Central bank raises rates by a record half point as inflation rages
The Bank of Korea raised the base interest rate by a historic 50 basis points to 2.25 percent on Wednesday.
It was a unanimous decision by the Monetary Policy Board and comes as Korea battles high inflation and a weak currency in the context of high debt, a shaky property market and a tapped out consumer.
Central bank governor Rhee Chang-yong took a moderately hawkish tone at a press conference held that day in central Seoul. Despite the warning signs in the economy, and talk of recession in other countries, he indicated that more increases could be coming over the course of the next few meetings.
He added that talks on a currency swap with the U.S. Treasury Secretary Janet Yellen will be unlikely during their meeting in Seoul next week, but said ways to stabilize the foreign exchange market may be discussed between Yellen and Finance Minister Choo Kyung-ho.
The won is trading near a 13-year low as rates in the United States increase rapidly and investors flee to higher yields and safer bets, though the won rallied as much as 0.8 percent since yesterday's low.
Wednesday's rate rise is the first 50-basis-point increase by the central bank ever and is the third consecutive rate increase this year. The rise was forecast by many analysts, as central bankers are working to battle high inflation.
The governor recognized that he faces the challenge of both rising prices and slowing growth.
"Downside risks for the economy grew inside and outside Korea, but inflation persists," Rhee said, citing the Ukraine-Russia war and the steep rise of energy prices.
"Preemptive policy is more important to prevent the fixation of high inflation as short-term inflation expectations are also growing rapidly," the Monetary Policy Board said.
The governor noted that 2.25 percent "is the lower part of the neutral rate," and suggested 2.75 to 3 percent by the year end is "a reasonable expectation at this point."
"I believe raising the rate one or two more times cannot be seen as monetary tightening," he added.
The Wednesday rate increase was the sixth in the current round of monetary tightening, which began in August last year. Rate increases followed in November, January, April and May.
The central bank has repeatedly signaled aggressive rate increases, saying that curbing inflation is currently the bank's focus and that rates are still low.
Inflation hit 6 percent in June, the highest since 6.8 percent hit in July 1998. Rhee said full-year inflation may exceed the 4.5-percent projection made in May, adding inflation is forecast to peak out in the third or the fourth quarter.
A hawkish Fed has been pressuring the Bank of Korea.
The Fed voted to raise its rate by 75 basis points in June.
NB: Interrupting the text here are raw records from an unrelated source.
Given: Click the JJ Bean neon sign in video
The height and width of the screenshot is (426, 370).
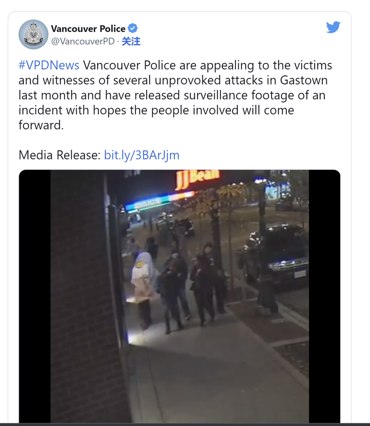Looking at the screenshot, I should 197,179.
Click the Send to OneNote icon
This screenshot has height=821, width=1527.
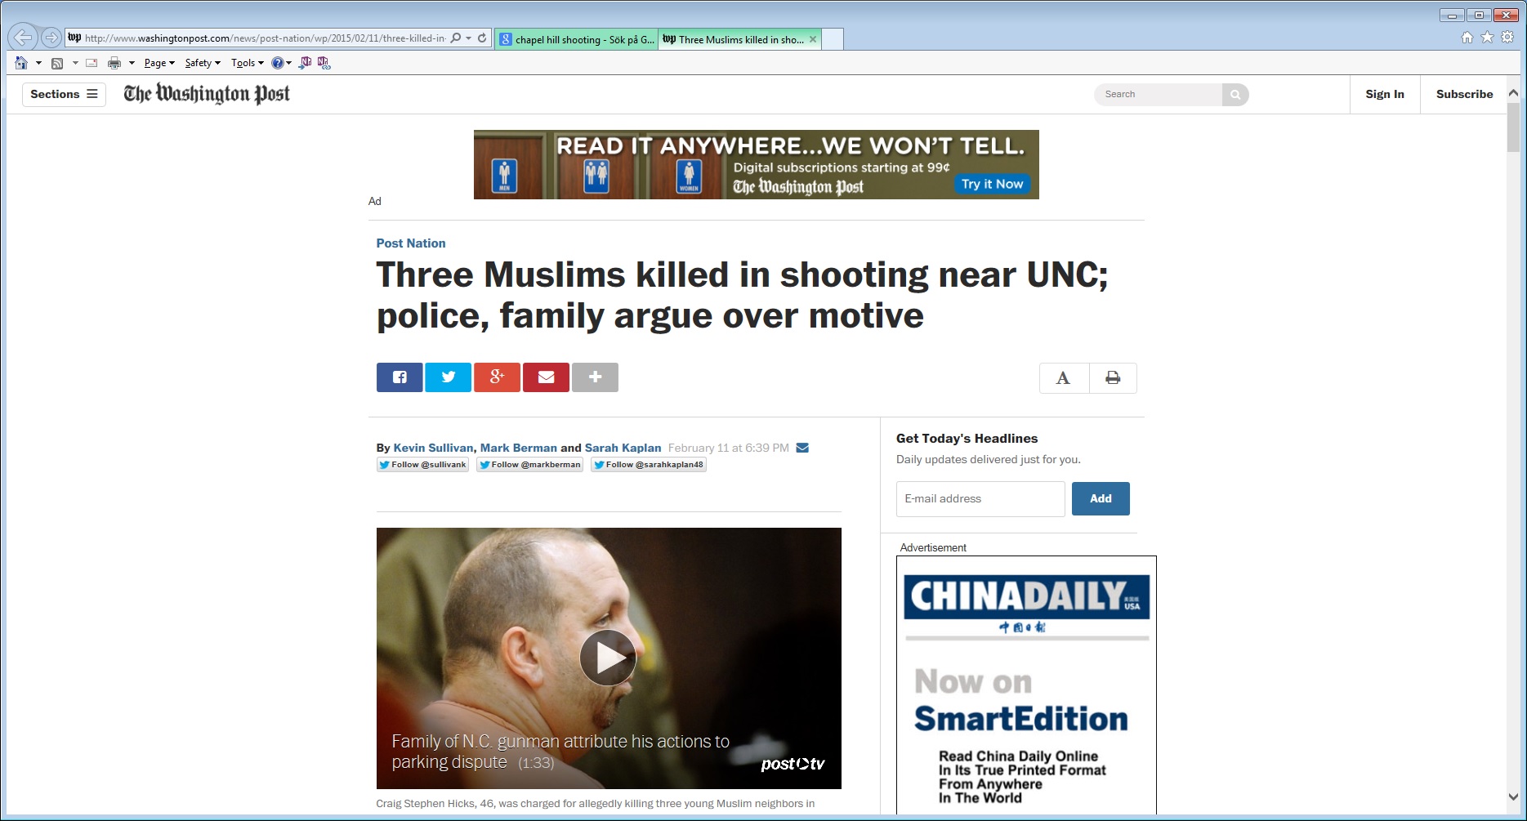point(306,63)
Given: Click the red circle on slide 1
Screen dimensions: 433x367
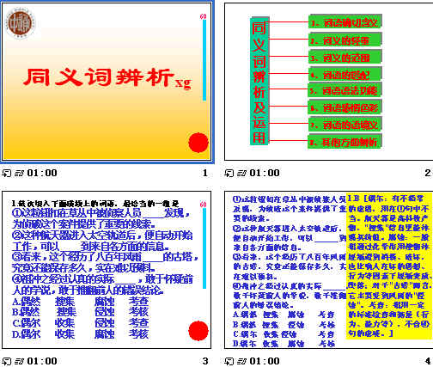Looking at the screenshot, I should point(198,143).
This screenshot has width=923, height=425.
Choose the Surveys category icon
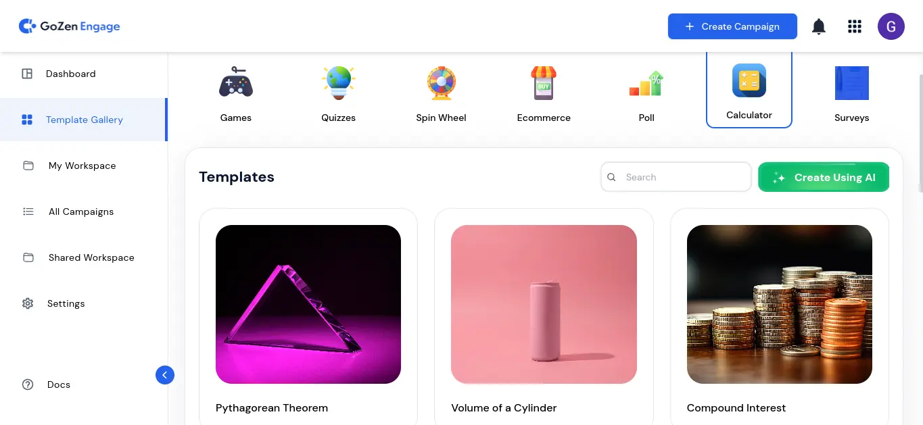pos(852,82)
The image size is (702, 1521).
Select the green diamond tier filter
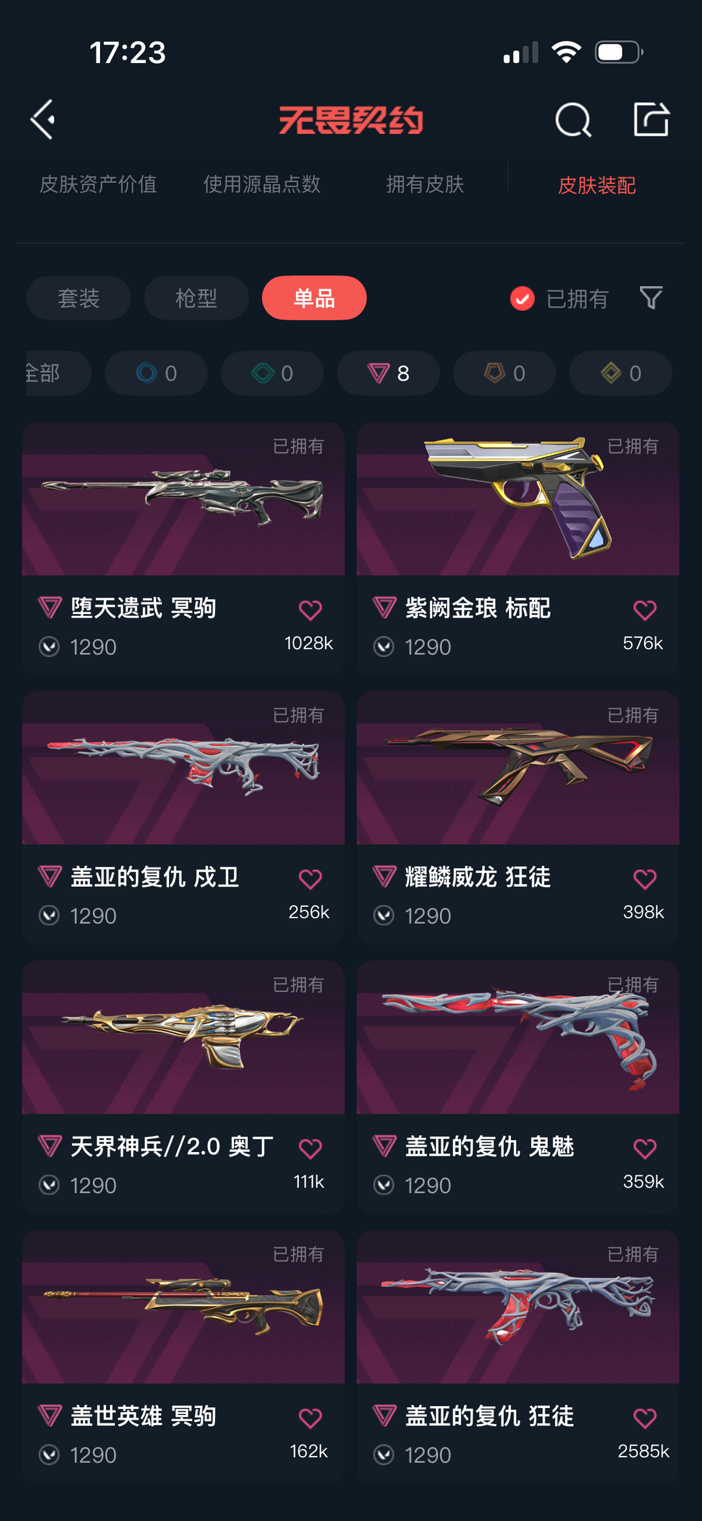coord(272,373)
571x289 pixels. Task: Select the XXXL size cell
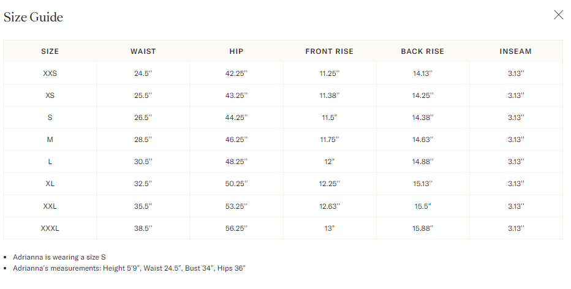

It was the biggest increase since 1994. Federal Reserve Chair Jerome Powell in June indicated that another 75-basis-point rate increase could be possible this month.
The next Federal Open Market Committee meeting will be held on July 26 and July 27.
On the same day as the rate increase, the Bank of Korea announced that Rhee and Yellen will meet at the Bank of Korea office in central Seoul during her visit to Korea on July 19.
"A currency swap between Korea and the United States will not likely be a topic during our meeting because it's the role of the Fed, not Department of the Treasury," he noted.
"The talk is expected to be naturally discussed between Finance Minister Choo Kyung-ho and Secretary Yellen," he added
Korea had a currency swap deal with the United States from March 2020 to the last day of 2021. A new arrangement was a possible agenda item when U.S. President Joe Biden visited Korea in May, but the Korean government said it was not the right time as fundamentals were strong.
Rhee and Yellen are scheduled to discuss the global economy, financial markets and cooperation on economic policies, the bank said. Yellen also plans to meet with Bank of Korea female workers and send a message encouraging them under the theme of "Women in Economics."
Yellen is paying a two-day visit to Korea through July 20 as part of her Asia visit after attending the G20 Finance Ministers and Central Bank Governors Meeting in Bali, Indonesia on July 15 and 16.